Of the 774 men, 610 had high blood pressure or were being treated with medication for high blood pressure. Among about 350 who had been treated, 15% received only a beta-blocker medication, 18% received a beta-blocker plus one or more other medications and the rest of the participants received other blood pressure drugs.
The study found that all types of blood pressure medications seemed to have a positive effect on the risk of dementia. However, men who had received beta-blockers as their only blood pressure medication had fewer abnormalities in their brains compared to those who had not been treated for their hypertension, or who had received other blood pressure medications.
The brains of participants who had received beta-blockers plus other medications showed an intermediate reduction in numbers of brain abnormalities.

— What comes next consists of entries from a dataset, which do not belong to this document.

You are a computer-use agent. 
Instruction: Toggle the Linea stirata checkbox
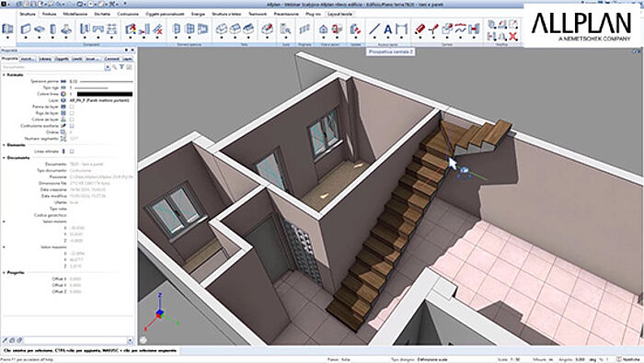click(72, 152)
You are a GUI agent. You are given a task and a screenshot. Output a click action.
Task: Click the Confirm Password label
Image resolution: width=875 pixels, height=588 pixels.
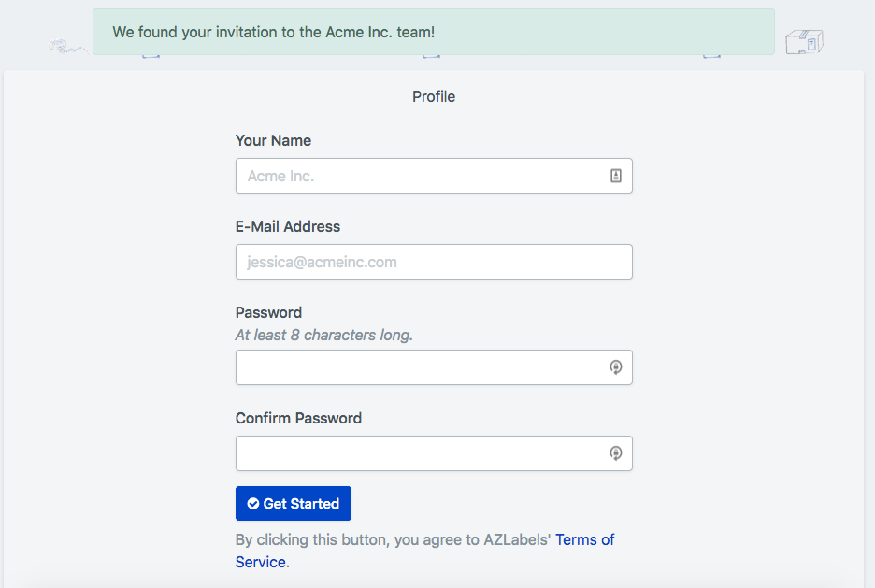point(298,418)
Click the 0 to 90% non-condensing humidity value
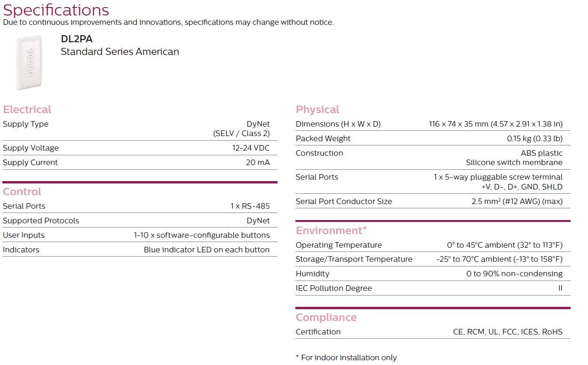588x365 pixels. click(514, 274)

The abnormalities included two distinct types of brain lesion: those indicating Alzheimer’s disease, and lesions called microinfarcts, usually attributed to tiny, multiple, unrecognised strokes.
Study participants who had taken beta blockers alone or in combination with another blood pressure medication had significantly less shrinkage in their brains.

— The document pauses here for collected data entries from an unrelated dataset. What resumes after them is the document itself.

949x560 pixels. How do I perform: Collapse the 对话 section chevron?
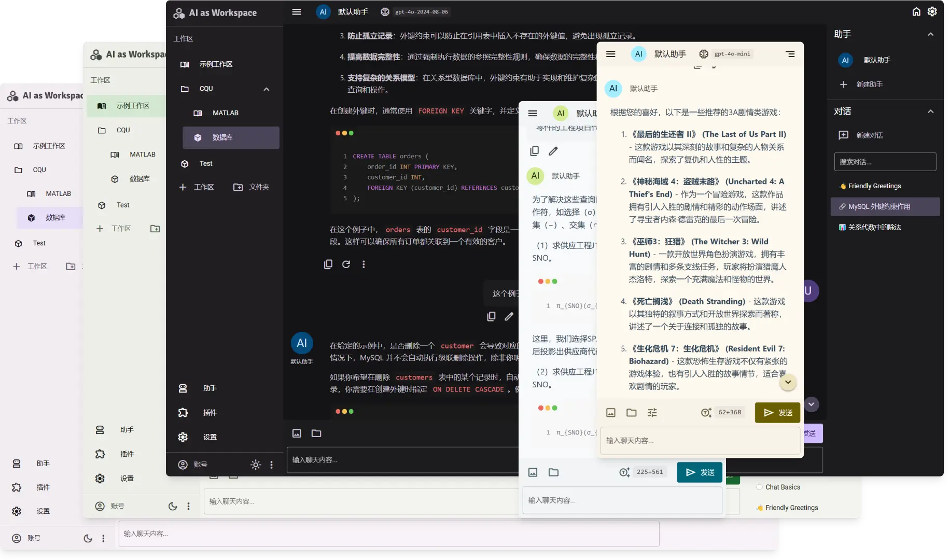[930, 111]
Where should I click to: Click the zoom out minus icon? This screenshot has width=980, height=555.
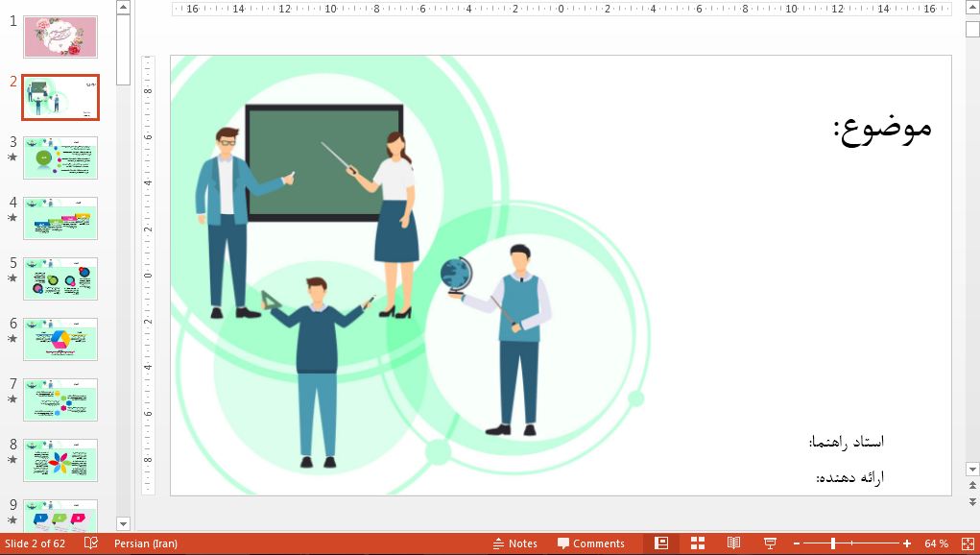click(797, 543)
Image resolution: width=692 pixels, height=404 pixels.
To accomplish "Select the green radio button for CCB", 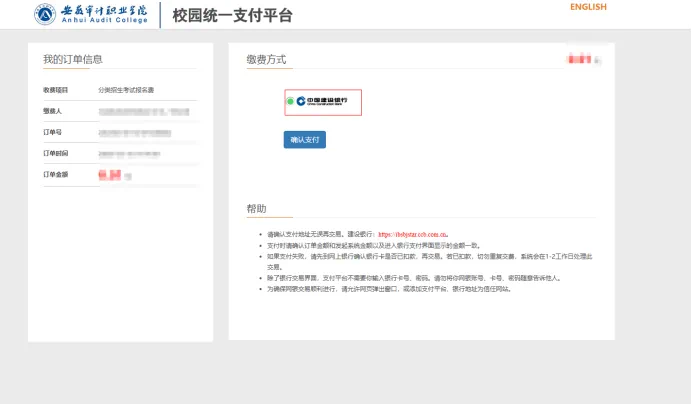I will coord(289,101).
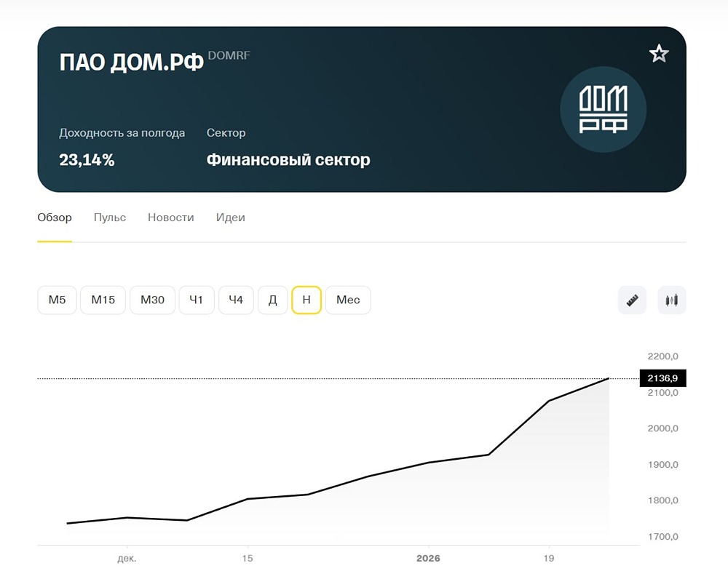Open the Новости tab
This screenshot has height=587, width=728.
(x=170, y=217)
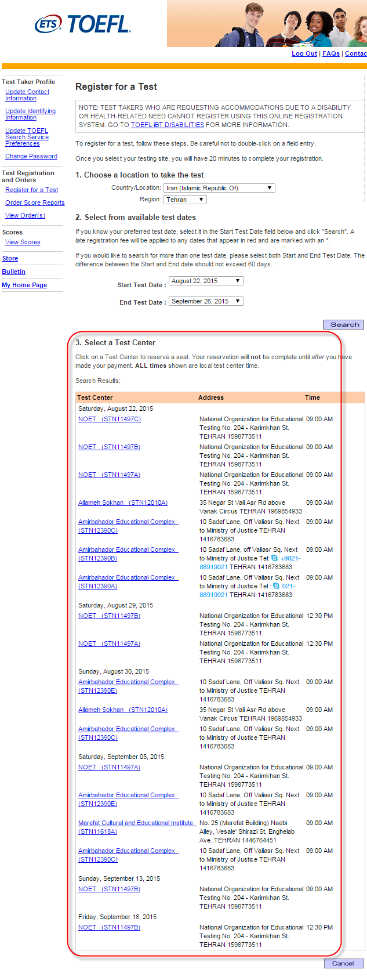
Task: Select Change Password in sidebar
Action: pyautogui.click(x=31, y=157)
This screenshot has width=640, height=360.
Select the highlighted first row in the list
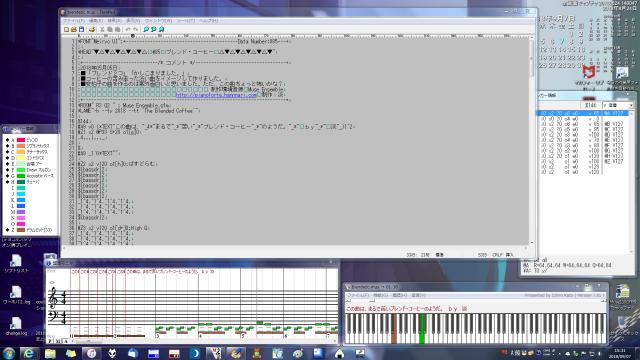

Dr Simon Ridley, Head of Research at Alzheimer’s Research UK, says in a press statement: "Hypertension is a known risk factor for Alzheimer’s and other causes of dementia, and keeping high blood pressure in check could be important for preventing these diseases. This study suggests a link between the use of beta-blockers and fewer signs of dementia, but as the results of this study have yet to be published in full, it’s not clear what caused this link."
He says it's also worth noting that the study only looked at Japanese-American men and the results may not be applicable to a wider population.
"While we can’t conclude from this study that beta-blockers can prevent dementia, a better understanding of the links between high blood pressure and dementia could be crucial for developing new treatments or approaches to prevention. With 820,000 people affected by dementia in the UK, and that number increasing, we urgently need to find ways to prevent the diseases that cause it - that requires a massive investment in research."
The study findings will be presented at the American Academy of Neurology’s 65th Annual Meeting in San Diego, in March 2013. They should be considered preliminary as they have not yet undergone the "peer review" process, in which outside experts scrutinise the data prior to publication in a medical journal.